_What is expected_. Reproduce, unchanged, everything from the line containing "Toggle dark mode via" down to the last line of the data.

───── Source records ─────

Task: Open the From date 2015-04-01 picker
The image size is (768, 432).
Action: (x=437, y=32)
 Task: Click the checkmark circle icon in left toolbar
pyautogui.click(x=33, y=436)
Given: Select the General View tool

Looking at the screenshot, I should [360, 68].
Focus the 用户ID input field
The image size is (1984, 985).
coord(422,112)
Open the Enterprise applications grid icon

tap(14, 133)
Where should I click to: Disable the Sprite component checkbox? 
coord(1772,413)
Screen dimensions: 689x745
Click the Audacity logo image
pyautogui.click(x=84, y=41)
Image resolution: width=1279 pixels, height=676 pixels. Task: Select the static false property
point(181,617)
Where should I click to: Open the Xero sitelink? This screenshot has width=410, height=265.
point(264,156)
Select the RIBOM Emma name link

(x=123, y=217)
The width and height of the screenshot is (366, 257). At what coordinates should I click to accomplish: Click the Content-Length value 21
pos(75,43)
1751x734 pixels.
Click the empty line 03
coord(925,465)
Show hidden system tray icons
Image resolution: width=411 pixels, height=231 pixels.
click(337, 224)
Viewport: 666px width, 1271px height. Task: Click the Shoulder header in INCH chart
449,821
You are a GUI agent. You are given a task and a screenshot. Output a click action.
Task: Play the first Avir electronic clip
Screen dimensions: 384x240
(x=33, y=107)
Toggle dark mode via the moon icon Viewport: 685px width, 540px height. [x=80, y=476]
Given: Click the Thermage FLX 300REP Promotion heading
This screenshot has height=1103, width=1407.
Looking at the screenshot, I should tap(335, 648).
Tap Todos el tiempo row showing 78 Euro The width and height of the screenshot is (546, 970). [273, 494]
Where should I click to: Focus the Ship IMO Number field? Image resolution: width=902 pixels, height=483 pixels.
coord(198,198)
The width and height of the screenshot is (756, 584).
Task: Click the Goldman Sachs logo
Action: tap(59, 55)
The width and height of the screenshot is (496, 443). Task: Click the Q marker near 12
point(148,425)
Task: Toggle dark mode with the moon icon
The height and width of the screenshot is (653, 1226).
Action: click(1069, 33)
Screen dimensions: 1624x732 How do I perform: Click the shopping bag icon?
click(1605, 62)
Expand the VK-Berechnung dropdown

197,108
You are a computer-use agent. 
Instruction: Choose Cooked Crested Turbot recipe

─────

_Response to the exercise_.
Toggle dark mode via the moon icon Viewport: 685px width, 540px height. [x=80, y=476]
Given: Click the Thermage FLX 300REP Promotion heading
This screenshot has height=1103, width=1407.
Looking at the screenshot, I should tap(335, 648).
Tap Todos el tiempo row showing 78 Euro The width and height of the screenshot is (546, 970). [273, 494]
Where should I click to: Focus the Ship IMO Number field? Image resolution: width=902 pixels, height=483 pixels.
coord(198,198)
The width and height of the screenshot is (756, 584).
Task: Click the Goldman Sachs logo
Action: tap(59, 55)
The width and height of the screenshot is (496, 443). Task: Click the Q marker near 12
point(148,425)
Task: Toggle dark mode with the moon icon
The height and width of the screenshot is (653, 1226).
Action: click(1069, 33)
Screen dimensions: 1624x732 How do I perform: Click the shopping bag icon?
click(1605, 62)
Expand the VK-Berechnung dropdown

197,108
You are a computer-use agent. 
Instruction: Choose Cooked Crested Turbot recipe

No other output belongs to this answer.